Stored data
───

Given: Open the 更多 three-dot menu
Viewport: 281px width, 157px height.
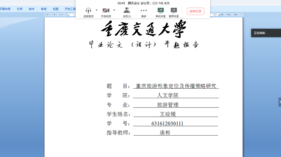Looking at the screenshot, I should [x=144, y=11].
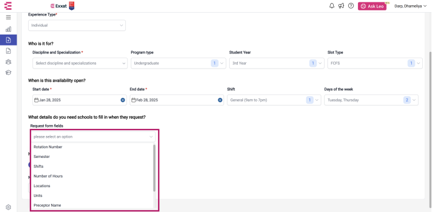Open the notifications bell icon

(x=331, y=6)
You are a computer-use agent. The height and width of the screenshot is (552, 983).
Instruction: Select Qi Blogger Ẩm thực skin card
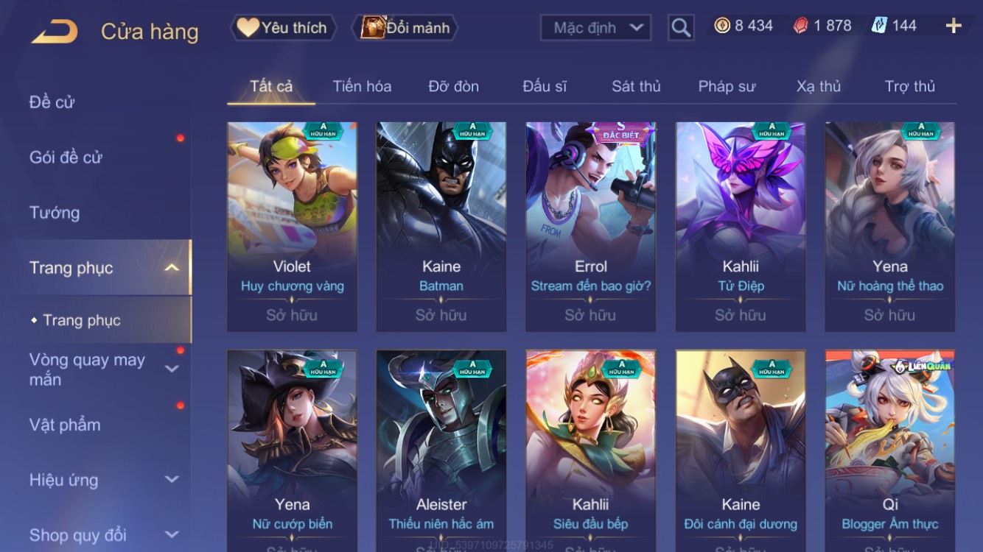[x=890, y=450]
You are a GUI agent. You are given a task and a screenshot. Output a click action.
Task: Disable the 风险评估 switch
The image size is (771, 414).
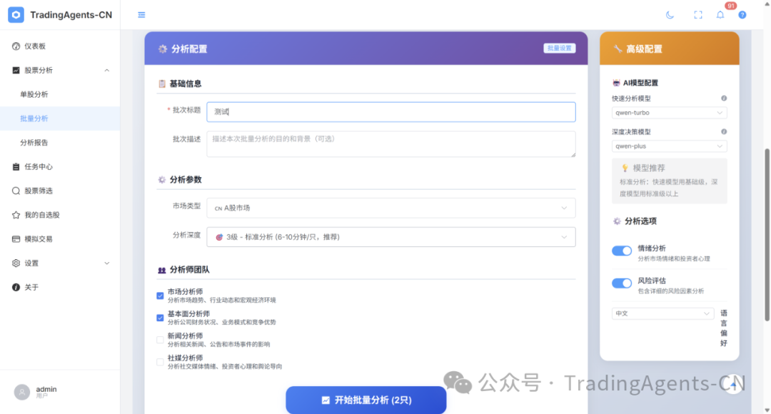click(622, 283)
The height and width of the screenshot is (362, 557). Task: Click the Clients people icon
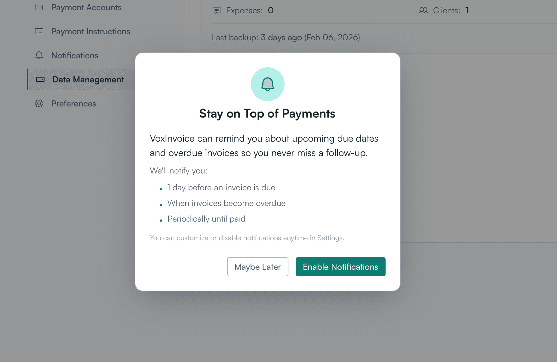(423, 10)
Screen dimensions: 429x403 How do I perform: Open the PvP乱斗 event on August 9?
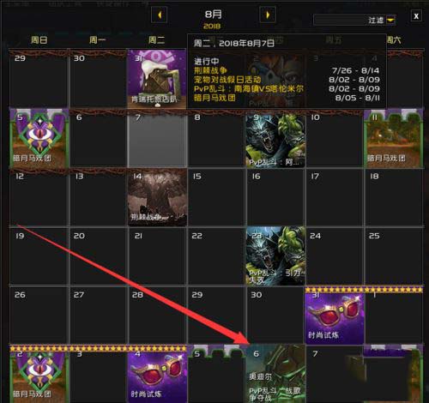click(275, 141)
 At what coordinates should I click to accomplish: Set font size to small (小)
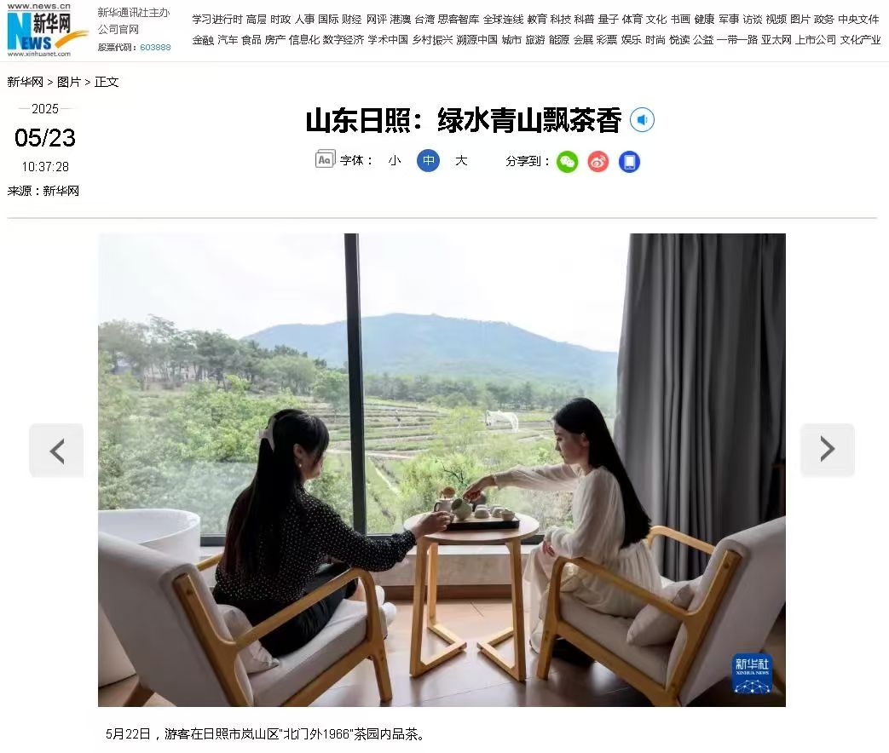point(395,161)
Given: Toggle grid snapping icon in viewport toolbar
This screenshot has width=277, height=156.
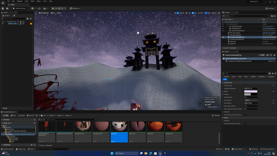Looking at the screenshot, I should coord(193,13).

───

* [Task prompt]: Without including any pictures, print each record exactly.

* [Your solution]:
Given: Open the 更多 three-dot menu
Viewport: 281px width, 157px height.
Looking at the screenshot, I should [x=144, y=11].
Open the notifications bell icon

(x=331, y=6)
You are a computer-use agent. The height and width of the screenshot is (552, 983).
Instruction: Select Qi Blogger Ẩm thực skin card
[x=890, y=450]
You are a GUI agent. You are given a task and a screenshot. Output a click action.
Task: Disable the 风险评估 switch
The image size is (771, 414).
click(622, 283)
The height and width of the screenshot is (362, 557). Task: Click the Clients people icon
(423, 10)
Screen dimensions: 429x403 How do I perform: Open the PvP乱斗 event on August 9?
click(275, 141)
 At what coordinates should I click to accomplish: Set font size to small (小)
point(395,161)
Given: Toggle grid snapping icon in viewport toolbar
This screenshot has width=277, height=156.
Looking at the screenshot, I should coord(193,13).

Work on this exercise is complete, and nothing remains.